Model overdispersed counts; estimate treatment lift
Company: TikTok
Role: Data Scientist
Category: Statistics & Math
Difficulty: Medium
Interview Round: Onsite
Weekly posts per creator are overdispersed and zero‑inflated. In a creator‑level randomized test of a nudge:
- Control: n_c=40,000 creators, total posts=72,000 (mean=1.8)
- Treatment: n_t=40,000 creators, total posts=75,600 (mean=1.89)
- Historical control variance per creator s_c^2≈6.5 (suggesting overdispersion).
Answer:
1) Choose an appropriate model (e.g., Negative Binomial with log link). Using var( Y ) = μ + μ^2/k, estimate k from the control statistics and compute the estimated log rate ratio, its standard error, and a 95% CI for the treatment lift.

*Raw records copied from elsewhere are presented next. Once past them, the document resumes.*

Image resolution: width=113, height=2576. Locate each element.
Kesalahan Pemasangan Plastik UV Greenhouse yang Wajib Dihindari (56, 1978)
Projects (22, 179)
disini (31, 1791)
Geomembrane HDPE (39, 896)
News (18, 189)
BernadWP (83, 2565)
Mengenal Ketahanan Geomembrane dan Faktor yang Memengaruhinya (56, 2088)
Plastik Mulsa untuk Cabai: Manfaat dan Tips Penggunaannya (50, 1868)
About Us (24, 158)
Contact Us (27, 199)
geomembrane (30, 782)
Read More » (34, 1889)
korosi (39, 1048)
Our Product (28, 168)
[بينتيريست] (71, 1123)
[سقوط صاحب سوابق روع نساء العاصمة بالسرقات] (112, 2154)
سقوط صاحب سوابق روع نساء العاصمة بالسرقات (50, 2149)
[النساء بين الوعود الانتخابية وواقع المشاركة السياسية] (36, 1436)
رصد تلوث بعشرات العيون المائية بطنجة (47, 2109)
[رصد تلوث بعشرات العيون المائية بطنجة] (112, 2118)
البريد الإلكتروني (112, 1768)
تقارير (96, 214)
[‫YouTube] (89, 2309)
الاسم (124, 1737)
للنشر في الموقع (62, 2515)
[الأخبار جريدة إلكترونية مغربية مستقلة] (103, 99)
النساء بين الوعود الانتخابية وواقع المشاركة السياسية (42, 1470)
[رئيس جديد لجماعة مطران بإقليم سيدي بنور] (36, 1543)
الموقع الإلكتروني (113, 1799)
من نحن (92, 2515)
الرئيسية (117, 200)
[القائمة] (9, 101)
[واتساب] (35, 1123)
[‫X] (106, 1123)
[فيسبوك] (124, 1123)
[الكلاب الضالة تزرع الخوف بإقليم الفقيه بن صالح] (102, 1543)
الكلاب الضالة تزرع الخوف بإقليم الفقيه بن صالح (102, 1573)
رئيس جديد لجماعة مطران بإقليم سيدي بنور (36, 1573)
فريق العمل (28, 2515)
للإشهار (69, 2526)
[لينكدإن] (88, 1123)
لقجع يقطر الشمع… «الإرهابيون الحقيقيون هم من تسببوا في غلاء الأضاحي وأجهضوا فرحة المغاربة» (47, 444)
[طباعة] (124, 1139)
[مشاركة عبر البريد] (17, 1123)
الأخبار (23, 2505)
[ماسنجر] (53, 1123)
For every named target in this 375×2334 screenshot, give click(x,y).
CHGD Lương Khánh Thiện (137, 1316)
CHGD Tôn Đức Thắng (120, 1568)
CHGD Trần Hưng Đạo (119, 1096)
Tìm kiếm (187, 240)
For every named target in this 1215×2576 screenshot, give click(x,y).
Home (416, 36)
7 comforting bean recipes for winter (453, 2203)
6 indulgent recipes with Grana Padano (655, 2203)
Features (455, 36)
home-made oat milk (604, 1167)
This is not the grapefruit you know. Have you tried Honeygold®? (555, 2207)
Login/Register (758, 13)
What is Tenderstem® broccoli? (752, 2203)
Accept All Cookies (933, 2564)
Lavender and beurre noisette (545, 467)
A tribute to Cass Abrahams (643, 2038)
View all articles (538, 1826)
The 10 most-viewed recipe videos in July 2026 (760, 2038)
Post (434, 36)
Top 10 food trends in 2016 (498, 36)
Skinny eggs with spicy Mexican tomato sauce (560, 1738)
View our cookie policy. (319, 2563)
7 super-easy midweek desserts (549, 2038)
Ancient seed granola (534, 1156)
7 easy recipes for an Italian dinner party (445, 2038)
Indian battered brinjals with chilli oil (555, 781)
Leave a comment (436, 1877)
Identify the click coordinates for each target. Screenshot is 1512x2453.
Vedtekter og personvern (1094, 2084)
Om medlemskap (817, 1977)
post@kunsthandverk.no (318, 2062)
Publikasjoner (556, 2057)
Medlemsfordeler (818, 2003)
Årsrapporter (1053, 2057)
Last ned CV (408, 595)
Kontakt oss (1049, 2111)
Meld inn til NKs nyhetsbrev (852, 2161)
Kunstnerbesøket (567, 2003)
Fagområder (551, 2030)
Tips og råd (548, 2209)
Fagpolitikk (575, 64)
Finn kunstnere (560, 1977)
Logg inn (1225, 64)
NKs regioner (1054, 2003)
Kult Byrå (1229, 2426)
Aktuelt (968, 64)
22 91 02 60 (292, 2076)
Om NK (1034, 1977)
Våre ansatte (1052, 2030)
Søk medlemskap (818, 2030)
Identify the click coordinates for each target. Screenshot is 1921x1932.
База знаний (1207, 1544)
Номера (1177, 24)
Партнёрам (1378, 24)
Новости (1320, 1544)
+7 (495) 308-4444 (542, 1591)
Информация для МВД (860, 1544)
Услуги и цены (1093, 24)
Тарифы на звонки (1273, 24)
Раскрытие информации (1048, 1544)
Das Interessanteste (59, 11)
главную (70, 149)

2) If you instead used a Poisson model, quantify the expected underestimation of SE relative to the NB and discuss when that would inflate Type I error.
3) Outline a cluster‑robust approach if randomization had been by geo (state/clusters), and a nonparametric bootstrap you’d trust here. Be explicit about the resampling unit and how you’d construct the CI for the rate ratio.
4) Given meaningful heterogeneity by creator tenure, propose a pre‑specified analysis (e.g., stratified NB or interaction terms) and how you’d correct for multiple comparisons across 10 geos (e.g., BH‑FDR).
Quick Answer: This question evaluates modeling and inference for overdispersed, zero‑inflated count data, including estimation of treatment lift (rate ratios), dispersion assessment, standard error quantification, cluster-robust inference, bootstrap resampling, and multiple-comparison correction.